Although recurrent expenditure is expected to decline slightly as a share of GDP, Murangwa noted that spending plans were adjusted specifically to accommodate higher subsidies for the airline, alongside fertilizer support for agriculture.

“The recurrent expenditures… were adjusted to accommodate increase in RwandAir and fertilizer subsidies,” the budget states.

The additional support comes as the airline faces rising operational costs linked to instability in global oil markets and the continuing conflict in the Middle East, which has pushed up aviation fuel prices.

Murangwa noted that intervention is necessary to minimize the effects of “the current war in the Middle East,” a recognition of how global shocks continue to affect Rwanda’s domestic budget choices.

The minister increasingly described the airport and the airline as one connected national aviation strategy.

The logic is straightforward: an international airport without a strong national airline limits competitiveness, while airline expansion without airport capacity creates long-term constraints. Together, the two projects are intended to strengthen Rwanda’s role as a regional aviation, tourism and conference hub.

That strategy, however, comes at a cost.

Murangwa acknowledged that debt sustainability indicators will “moderate” in order to accommodate financing for both the second phase of the airport and the expansion of RwandAir.

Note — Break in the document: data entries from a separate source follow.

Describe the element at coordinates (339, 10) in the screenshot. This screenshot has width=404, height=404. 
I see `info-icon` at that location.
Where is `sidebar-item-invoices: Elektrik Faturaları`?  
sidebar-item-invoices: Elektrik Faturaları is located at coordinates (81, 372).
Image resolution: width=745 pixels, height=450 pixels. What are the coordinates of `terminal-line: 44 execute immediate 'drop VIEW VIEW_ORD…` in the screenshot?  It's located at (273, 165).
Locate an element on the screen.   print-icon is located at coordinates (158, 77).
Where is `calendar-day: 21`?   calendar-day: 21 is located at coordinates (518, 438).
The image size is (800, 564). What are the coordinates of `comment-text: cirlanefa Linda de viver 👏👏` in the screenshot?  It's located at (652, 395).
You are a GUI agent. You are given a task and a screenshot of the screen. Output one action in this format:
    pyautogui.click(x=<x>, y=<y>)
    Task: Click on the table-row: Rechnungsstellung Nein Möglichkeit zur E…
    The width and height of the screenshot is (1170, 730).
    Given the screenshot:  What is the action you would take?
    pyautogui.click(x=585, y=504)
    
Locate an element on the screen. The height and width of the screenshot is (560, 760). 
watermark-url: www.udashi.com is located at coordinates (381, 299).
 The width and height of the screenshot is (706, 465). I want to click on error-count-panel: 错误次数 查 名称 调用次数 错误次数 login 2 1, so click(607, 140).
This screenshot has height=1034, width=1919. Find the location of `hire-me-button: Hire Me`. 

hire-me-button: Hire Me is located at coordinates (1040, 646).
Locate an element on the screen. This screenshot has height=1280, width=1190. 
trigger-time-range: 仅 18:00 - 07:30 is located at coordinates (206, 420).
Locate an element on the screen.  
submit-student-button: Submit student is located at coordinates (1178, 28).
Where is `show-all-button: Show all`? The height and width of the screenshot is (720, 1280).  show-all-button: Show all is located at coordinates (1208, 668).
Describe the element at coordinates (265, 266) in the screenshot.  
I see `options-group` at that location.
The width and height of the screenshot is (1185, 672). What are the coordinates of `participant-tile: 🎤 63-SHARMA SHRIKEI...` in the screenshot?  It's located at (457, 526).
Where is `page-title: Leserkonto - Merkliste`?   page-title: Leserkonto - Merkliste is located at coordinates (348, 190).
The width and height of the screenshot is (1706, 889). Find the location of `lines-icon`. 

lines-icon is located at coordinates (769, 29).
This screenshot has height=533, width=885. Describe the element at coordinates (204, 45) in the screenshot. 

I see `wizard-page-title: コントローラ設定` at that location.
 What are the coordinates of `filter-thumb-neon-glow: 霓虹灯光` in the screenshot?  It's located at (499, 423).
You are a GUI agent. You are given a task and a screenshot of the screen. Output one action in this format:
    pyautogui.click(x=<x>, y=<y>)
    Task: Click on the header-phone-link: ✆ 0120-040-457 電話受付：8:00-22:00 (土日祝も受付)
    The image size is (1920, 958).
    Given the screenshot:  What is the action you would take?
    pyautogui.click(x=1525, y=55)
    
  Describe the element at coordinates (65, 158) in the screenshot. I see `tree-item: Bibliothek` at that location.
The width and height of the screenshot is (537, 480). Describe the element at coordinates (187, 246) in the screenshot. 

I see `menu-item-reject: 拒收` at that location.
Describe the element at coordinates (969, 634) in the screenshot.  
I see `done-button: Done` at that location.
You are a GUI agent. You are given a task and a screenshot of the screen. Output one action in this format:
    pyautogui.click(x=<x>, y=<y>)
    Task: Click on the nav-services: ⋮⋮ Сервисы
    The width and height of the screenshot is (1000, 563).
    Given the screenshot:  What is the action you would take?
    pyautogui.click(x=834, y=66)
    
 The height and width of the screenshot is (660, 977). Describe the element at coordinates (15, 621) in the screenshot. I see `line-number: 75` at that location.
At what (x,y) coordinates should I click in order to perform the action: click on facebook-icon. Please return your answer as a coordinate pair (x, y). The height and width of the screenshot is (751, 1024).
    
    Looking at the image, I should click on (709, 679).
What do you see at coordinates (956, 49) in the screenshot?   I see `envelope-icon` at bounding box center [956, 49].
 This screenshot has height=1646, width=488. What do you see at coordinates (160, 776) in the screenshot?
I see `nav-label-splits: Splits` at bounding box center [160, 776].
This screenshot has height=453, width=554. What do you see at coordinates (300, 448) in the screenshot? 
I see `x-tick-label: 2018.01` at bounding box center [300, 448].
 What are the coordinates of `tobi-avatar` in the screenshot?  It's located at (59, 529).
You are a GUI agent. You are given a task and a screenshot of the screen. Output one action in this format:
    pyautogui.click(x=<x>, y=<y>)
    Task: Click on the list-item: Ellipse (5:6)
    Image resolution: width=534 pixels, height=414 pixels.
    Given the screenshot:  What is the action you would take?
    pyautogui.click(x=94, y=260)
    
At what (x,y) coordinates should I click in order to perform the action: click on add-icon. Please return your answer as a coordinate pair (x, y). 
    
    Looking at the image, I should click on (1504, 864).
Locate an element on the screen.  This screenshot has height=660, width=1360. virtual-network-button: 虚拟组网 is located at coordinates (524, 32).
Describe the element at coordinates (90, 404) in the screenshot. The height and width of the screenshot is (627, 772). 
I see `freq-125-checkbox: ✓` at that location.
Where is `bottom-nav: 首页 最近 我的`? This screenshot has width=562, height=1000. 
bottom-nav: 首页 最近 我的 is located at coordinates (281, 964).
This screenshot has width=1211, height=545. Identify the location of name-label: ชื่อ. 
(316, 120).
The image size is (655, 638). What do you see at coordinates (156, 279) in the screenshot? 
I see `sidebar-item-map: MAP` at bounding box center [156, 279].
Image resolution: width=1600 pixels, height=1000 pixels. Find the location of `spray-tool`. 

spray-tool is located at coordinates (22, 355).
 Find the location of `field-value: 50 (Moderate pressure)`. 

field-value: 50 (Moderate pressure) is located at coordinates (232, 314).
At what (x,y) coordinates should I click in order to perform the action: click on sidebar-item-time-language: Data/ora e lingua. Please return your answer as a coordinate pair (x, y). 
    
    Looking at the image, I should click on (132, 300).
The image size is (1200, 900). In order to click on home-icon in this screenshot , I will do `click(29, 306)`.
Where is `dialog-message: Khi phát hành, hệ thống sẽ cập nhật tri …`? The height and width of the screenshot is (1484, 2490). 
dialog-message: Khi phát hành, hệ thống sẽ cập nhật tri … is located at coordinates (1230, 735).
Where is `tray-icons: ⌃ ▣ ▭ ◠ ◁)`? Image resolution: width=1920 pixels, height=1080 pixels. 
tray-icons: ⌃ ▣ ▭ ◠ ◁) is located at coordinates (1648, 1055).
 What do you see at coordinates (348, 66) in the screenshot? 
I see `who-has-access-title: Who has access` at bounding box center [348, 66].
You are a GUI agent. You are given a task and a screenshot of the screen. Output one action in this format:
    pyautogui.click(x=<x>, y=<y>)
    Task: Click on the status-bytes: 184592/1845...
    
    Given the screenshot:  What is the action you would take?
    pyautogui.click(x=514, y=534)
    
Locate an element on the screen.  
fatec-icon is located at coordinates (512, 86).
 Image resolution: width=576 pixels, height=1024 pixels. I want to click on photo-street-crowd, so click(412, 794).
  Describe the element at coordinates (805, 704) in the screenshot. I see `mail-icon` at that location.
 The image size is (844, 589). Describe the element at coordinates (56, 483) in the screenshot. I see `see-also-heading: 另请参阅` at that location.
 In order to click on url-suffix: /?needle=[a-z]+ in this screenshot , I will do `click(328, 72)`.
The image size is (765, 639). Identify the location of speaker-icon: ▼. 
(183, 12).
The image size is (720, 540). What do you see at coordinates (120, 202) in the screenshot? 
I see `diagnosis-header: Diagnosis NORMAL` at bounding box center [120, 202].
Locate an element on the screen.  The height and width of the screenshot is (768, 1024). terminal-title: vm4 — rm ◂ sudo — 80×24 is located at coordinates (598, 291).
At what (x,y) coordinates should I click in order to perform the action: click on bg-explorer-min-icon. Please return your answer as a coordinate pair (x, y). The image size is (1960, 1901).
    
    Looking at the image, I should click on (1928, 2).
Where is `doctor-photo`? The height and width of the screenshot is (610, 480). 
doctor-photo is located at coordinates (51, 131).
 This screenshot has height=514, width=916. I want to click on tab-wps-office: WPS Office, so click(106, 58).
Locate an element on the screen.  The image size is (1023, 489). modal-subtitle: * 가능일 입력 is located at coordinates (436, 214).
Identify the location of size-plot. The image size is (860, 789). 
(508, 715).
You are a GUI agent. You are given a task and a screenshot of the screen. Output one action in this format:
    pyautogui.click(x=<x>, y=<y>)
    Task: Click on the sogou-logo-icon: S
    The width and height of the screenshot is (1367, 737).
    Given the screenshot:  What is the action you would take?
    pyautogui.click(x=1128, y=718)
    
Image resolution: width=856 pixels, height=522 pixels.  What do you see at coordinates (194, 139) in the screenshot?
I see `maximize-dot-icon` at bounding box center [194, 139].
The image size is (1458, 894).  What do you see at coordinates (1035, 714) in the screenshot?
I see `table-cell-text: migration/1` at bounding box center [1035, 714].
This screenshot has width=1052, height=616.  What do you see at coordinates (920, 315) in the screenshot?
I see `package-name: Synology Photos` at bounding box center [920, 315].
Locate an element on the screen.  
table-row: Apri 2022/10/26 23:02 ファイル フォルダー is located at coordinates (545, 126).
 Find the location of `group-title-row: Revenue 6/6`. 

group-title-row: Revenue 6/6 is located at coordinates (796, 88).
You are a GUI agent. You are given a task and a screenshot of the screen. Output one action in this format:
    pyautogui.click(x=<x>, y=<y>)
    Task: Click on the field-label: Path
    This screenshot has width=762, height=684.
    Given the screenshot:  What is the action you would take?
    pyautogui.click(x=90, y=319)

As a result, Rwanda now expects to reach its long-term debt target of 65 percent of GDP by 2033 rather than earlier projections.

Even so, the minister insisted the borrowing is justified.

Rather than financing consumption, he argued, the country is borrowing for assets designed to reshape Rwanda’s economic future — infrastructure meant to outlast the budget cycle and define the next phase of national growth.

In this year’s draft budget, no investment reflects that philosophy more clearly than the pairing of the new airport and RwandAir.